An IVA can be flexible to suit your needs but it can be expensive and there are risks to consider. Most debts can be paid off through an IVA but there are some exceptions.
Debts you can include
When you get an IVA you can include:
- personal loans
- credit cards
- gas and electric arrears
- Council Tax arrears
- water arrears
- payday loans
- store cards
- income tax and national insurance arrears
- tax credit or benefit overpayments
- debts to family and friends
- other outstanding bills, for example solicitor's costs, invoices for building work and vets bills
Mortgages, secured loans and rent
Secured loans are debts which are secured against your home. This means if you can’t pay the debt, they can take your home from you. You can include secured loans, mortgage or rent arrears in an IVA. However, your creditor will have to give their permission for it to be included and they are unlikely to do this.
Amount of debt that can be included
Any amount of debt can be included in an IVA. There are no minimum or maximum limits set by the law. The fees for an IVA are high so if your total debt is less than £10,000 an IVA might not be the best option. Find out more about other debt solutions.
Number of debts that can be included
Any number of debts can be included but normally an IVA will be suitable if you have more than one creditor.
IVA’s can be flexible. If you decide an IVA is right for you, your insolvency practitioner will advise you on whether your debts are suitable for an IVA.
Debts you can’t include
Debts you can’t include in an IVA are:
- maintenance arrears that have been ordered by a court
- child support arrears
- student loans
- magistrates' court fines
- Social Fund loans
- TV licence arrears
If you owe money to people or companies in the EU
An IVA might not be right for you if you owe money to people or businesses in the EU. These debts might not be covered by an IVA.
Your creditors could keep asking you for money, for example by calling you and sending you letters.

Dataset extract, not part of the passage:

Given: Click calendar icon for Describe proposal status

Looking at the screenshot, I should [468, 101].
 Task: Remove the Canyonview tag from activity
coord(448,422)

If you live in the EU, they could take you to court in the EU.
EU creditors still have to sue here in the UK rather than abroad in the EU, even if they have an existing judgment. The UK will recognise EU judgements entered or started before 31 December 2020.
Get legal advice if you have creditors in the EU. Find free or affordable legal help.
What to do about debts you can’t include
If you have debts that can’t be included in the IVA, you'll have to deal with those separately so you need to make sure you have enough money to pay these debts before paying money into an IVA.
You might want to choose a solution that can deal with all of your debts together.
You might have some ‘joint debts’ which are owed by you and another person, such as a partner.
An IVA can only cover one person, so the other person will still be responsible for the whole of the debt. It may not be a good idea to include joint debts in the IVA.
You can't take out a joint IVA, but you and the other person might be able to take out individual IVAs that are connected - these are called ‘interlocking’ IVAs. Your insolvency practitioner will be able to advise you about this.
If you have a lot of joint debts and the other person doesn't want an IVA, you might need to take a different option.